* [TASK OBJECTIVE]: From the passage on climate change below, transcribe verbatim the portion that begins at the words "This is dangerous, because" and stops after the words "apocalypse.".

* [EXTRACTED TEXT]:
------------------------------

Climate change is often perceived as a single event that
will happen at some point in the future, whereupon all the world’s weather
systems will suddenly, simultaneously go haywire. All the ice will melt, and sea levels will
rise and instantly flood through our city centres; tsunamis, hurricanes and forest fires will
terrorise the coasts and countryside;
and we’ll finally know – once
and for all – that this anthropogenic climate change thing scientists have been
warning us about, was real all along.
Except that won’t happen.
Climate systems are more complex than that, and changes will probably
occur over long periods of time, and even rates of change won’t be constant. We’re currently living through a period of
gradual atmospheric shifts, witnessing the biosphere mutate around us. But it’s very difficult to see this
happening. The interplay of different
geological cycles and systems means we’ll never be able to draw a line in the
sand and say: “All past hurricanes were
just bad weather.
This one, (and all those yet to come?) was a
climate change hurricane.”
(Though some people,
famously
including the mayor of New York, have done just that.)
This is dangerous, because if we’re always waiting for the
‘aftermath’ of some grand catastrophe, we’ll end up waiting forever, whilst the
harmful consequences of global warming and unstable weather patterns continue
to build incrementally around us. There
will be no ‘after’ – only an increasingly unpleasant ‘during’. In order to take effective and timely action
on climate change, we must build social movements that re-imagine the
apocalypse.
Short-term human
imagination
Why is it that we find it so hard to conceptualising gradual
change over long periods? Why do we
think in terms of the ‘normal’ present, versus the post-apocalyptic
future? Why is it, to paraphrase Fredric
Jameson, that we’re so readily able to imagine a future earth as an apocalyptic
wasteland, but don’t have the imagination to avert this by re-thinking the way
we organise our society in the present?
It’s often suggested that humans are simply incapable of
thinking in the timescales needed to avert long-term climatic change. That our psychology is evolutionarily
hard-wired to let us solve problems that will help us immediately – how to find
food, shelter, etc – but doesn’t let us comprehend bigger, more abstract things
like the future, quantum physics, and the popularity of Robin Thicke.
But I’d argue that there are loads of everyday things that
would be really useful to understand but we have no clue about how they work – like
consciousness, and love. On the other
hand, there are loads of examples of humans having a very good grasp of
phenomena that operate across huge scales of space and time. We understand (pretty much) how stars work –
how amazing is that? And – under the
right circumstances – people have conceived projects designed to last for centuries.

------------------------------

* [DATA SECTION]:
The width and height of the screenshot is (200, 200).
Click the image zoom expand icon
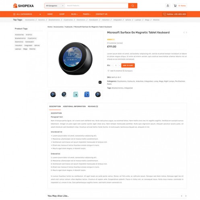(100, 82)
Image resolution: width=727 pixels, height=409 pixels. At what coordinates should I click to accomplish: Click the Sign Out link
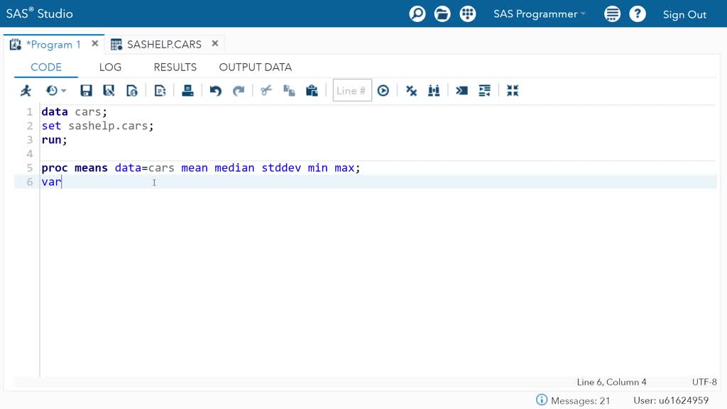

------------------------------

* [COMPLETE ANSWER]:
This is dangerous, because if we’re always waiting for the
‘aftermath’ of some grand catastrophe, we’ll end up waiting forever, whilst the
harmful consequences of global warming and unstable weather patterns continue
to build incrementally around us. There
will be no ‘after’ – only an increasingly unpleasant ‘during’. In order to take effective and timely action
on climate change, we must build social movements that re-imagine the
apocalypse.